The next day, they say, the green light on Williams’ school laptop flickered on, despite it never being reported lost or stolen.

“I am convinced 100% it was intentionally done,” says Coleman-Allen. They filed a Student Doe lawsuit against Lower Merion School District, hoping to shield Williams from public scrutiny. The school district initially insisted that Williams sign a nondisclosure agreement, which he refused, and eventually the school district paid a settlement of $13,500.

Sharing his story in Spy High was cathartic for Williams. “The documentary is the first time people had really known that I was involved in it, so it kind of came to a shock to everyone,” he told The Inquirer in an interview. “Finally being able to tell my story through Jody and his team, it felt peaceful to get that release and see people’s reactions and get validation.”

4. Some of the accused school district staff still work there

The Lower Merion School District hired the law firm Ballard Spahr to investigate, and its report — which several interviewees say is biased — found that school staff had been negligent in implementing the tracking software, but that there was no criminal intent to spy on students.

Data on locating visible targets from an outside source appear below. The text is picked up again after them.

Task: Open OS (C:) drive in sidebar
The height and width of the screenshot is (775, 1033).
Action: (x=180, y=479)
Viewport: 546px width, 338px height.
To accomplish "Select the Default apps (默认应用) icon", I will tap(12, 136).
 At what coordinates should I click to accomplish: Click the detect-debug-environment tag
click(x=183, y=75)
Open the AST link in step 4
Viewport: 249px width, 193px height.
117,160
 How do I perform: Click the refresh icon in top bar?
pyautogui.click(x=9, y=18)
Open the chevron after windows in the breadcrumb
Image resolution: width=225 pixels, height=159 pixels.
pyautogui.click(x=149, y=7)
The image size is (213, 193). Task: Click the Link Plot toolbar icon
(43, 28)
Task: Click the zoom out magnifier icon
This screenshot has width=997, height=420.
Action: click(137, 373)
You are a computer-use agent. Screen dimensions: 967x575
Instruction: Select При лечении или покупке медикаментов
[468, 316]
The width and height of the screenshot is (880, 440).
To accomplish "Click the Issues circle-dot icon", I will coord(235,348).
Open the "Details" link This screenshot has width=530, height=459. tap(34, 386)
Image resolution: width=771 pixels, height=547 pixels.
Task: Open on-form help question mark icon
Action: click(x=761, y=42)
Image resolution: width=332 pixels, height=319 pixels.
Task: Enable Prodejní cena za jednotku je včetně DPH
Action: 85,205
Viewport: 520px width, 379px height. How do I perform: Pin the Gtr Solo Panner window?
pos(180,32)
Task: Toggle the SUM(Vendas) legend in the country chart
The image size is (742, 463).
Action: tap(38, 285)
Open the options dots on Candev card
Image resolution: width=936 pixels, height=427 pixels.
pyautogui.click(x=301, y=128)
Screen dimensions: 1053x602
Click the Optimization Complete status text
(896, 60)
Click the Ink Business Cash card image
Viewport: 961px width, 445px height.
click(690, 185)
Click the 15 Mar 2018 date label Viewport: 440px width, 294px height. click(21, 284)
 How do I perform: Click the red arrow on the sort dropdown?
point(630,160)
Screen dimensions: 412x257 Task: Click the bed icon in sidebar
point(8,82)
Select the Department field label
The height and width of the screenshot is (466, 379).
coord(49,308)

The FBI also investigated, but those efforts yielded no charges against any school administrators or leaders, some of whom are still employed by the school district.

Spy High points to the lack of significant consequences as a major source of confusion. Questions still linger, especially around how the photographs were deleted and how it could be possible that none of them, according to the school district investigation, pictured explicit nudity.

The school district refused to participate in the docuseries and told McVeigh-Schultz that no staffers were interested in being interviewed.

“I understand why they feel like they don’t want to give this oxygen,” the director told The Inquirer. “Everyone in this story thought they were doing what was best for the students of Lower Merion, but obviously, I think there were a lot of unintended consequences that came out of mistakes made.”

5. School surveillance remains an ongoing concern

Lower Merion’s Webcamgate was one of the earliest examples of school surveillance gone wrong — years before the pandemic pushed most schools into some form of online learning. Today, students across the country use school-issued devices that monitor their activity daily, creating countless opportunities for misuse or abuse.

Spy High‘s ending is set far away from Lower Merion, traveling to Minneapolis, where one school uses software to monitor Google chats and flag words related to death, weapons, and LGBTQ terms. One incident resulted in administrators alerting a parent to their child’s online conversations — which the student thought were private — and outing the student as gay in the process.

“That is what makes you step away from the series at the end [saying], ‘Oh, I need to be thinking about this if I have a kid going to school,’” said McVeigh-Schultz. “This is important to me, and it really is important to anybody, just because this kind of [surveillance] is so prevalent in all aspects of society.”

A parent himself based in Los Angeles, McVeigh-Schultz worries about the risks surrounding his 7-year-old’s school-issued iPad.